Every November for the past three years our family has made a gratitude tree. We cut out a tree trunk and every day we add to the tree taking red, yellow, orange, brown and green construction paper leaves to write down the things we are thankful for attaching them to the limbs. Last year, one of my boys was thankful for me. The other was thankful for snakes. I had a favorite child that day.
I love this simple exercise for practicing gratitude in a month where the craziness of the holidays starts to descend, heading into a season of the “gimmies”, where every magazine that arrives in the mailbox, and every commercial on TV, and every display at Target launches my boys into insistent begging. Our tree is easy, uncomplicated and requires very little crafting skill. Which makes it perfect for me.
Because the truth is, practicing gratitude is important, but it’s also hard. It’s a habit we have to learn, a muscle we have to exercise, one that atrophies far faster than we think. Unlike our quest for stuff, which feeds an appetite that almost immediately begins raging out of our control, gratitude is a slow and steady growth that takes time, attention and discipline.
Sometimes I find my paper leaves hard to fill. Don’t get my wrong. I am surrounded by a lot of goodness. But more and more lately, it feels like with the noticed goodness, there is a noticed difficulty as well. Maybe you’ve felt it too. Maybe it’s in family tensions or national unrest. Maybe it’s your health, or your child’s. Maybe it’s your job, or the one you wish you had. Maybe it’s the nagging concern you just can’t put yourself at ease over. Whatever it is, it’s the thing that’s muting your ability to give thanks, because for all there is to say “thank you” for, there is much more to intercede for, to hope for, to wait for.
Lately, gratitude feels heavy. It is whispered, it’s tentative, it’s more like a question than it is a statement.
Which, I’m coming to learn, is just fine.
Nearly every prayer we pray ends the same way, with the soft-spoken, habitual, “amen.” A word we utter so naturally and easily we hardly think about its purpose. But “amen” is more than just a period to our rambling thoughts and listed desires. It means, “so be it” or, “make it so.”
When we think of prayer as mostly just the asking part, the “make it so” fits nicely. Rounding off our, “I want, I need, I would like” prayers, it’s as good a directive to end on as any. They seem like the magic words God needs to hear to seal the deal.

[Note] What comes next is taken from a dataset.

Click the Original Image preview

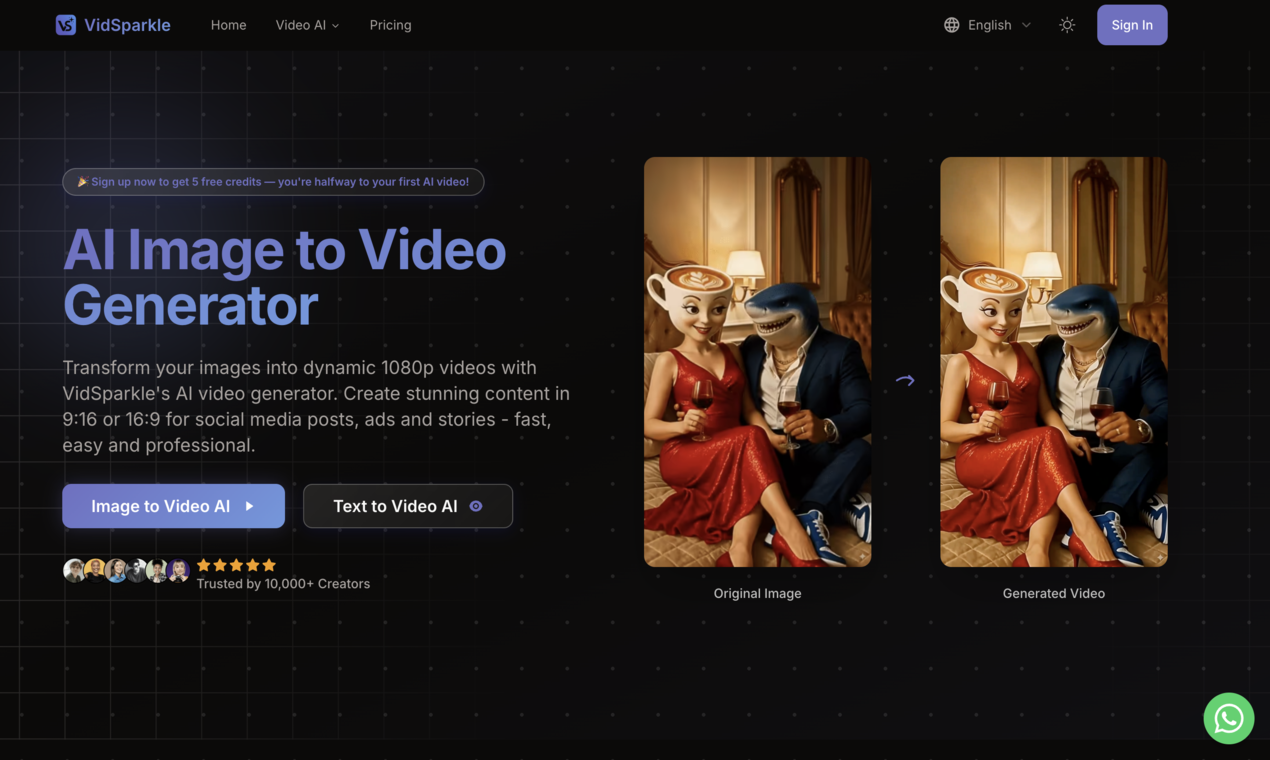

But when our prayers of thanksgiving are faltering prayers, the idea of amen feels different. It’s not a period. It’s an ellipses, a trailing thought, an inconclusive idea, maybe a prayer in and of itself.
It is a prayer of gratitude, while also a prayer to feel that gratitude, when life appears complicated and layered.
Make it so.
It is a prayer for when we know we ought to be thankful, but worry has crowded our headspace.
Make it so.
It is a prayer for when we know we ought to profess our indebtedness, but fear has made us short sighted.
Make it so.
It is a prayer for when we know we ought to give thanks, but uncertainty has wrestled our appreciation to the ground, and silenced it in the face of our pressing anxiety.
Make it so.
And in those cases, I wonder if the “amen”, the “so be it”, is less for God, signaling an end to our monologue, and more for us—a plea to feel and demonstrate and believe what we have said we already feel, and demonstrate and believe? Lord, make it so.
In other words, in the seasons where our gratitude is diluted by distress and doubt, in the season where our thankfulness is tempered with misgivings and upheaval, we pray “make it so” in order to tune our hearts—and not demand God’s action. It is an invitation to take note of the good more than the bad, the blessing more than the curse, to not wait for the unsettled to be settled, nor ignore the wrongness in our midst, but to give thanks anyway.
What if “amen” was a call not for God to change things around us, but change things within us?
What if reciting “amen” was a way to align our hearts with the heart of God, while managing the hurt of mankind?
This Thanksgiving, I have much to be thankful for. I’m willing to bet we all do. But we live in complicated times. And even if we didn’t, our humanity alone makes things complicated. We are thankful, and yet fearful. We are gracious, and yet hesitant. We have so much to look back on in appreciation and yet, at times, looking forward feels daunting. And so, this Thanksgiving, it is my hope that we will learn to practice gratitude with a “make it so” to close our prayer. That we will fill up literal or figurative construction paper leaves with things that are true, and things we pray an “amen” after, to make ourselves feel more true in the face of conflicting emotions.
This coming week, don’t let the complications of life on earth keep your mouth shut. Don’t let a muddied world that in one day can elicit both unbridled hope and staggering pain, silence you.
Give thanks, take pause, and end with an amen. A “make it so” for your heart and for the world, paving way for promise and gratitude amid a world that screams otherwise.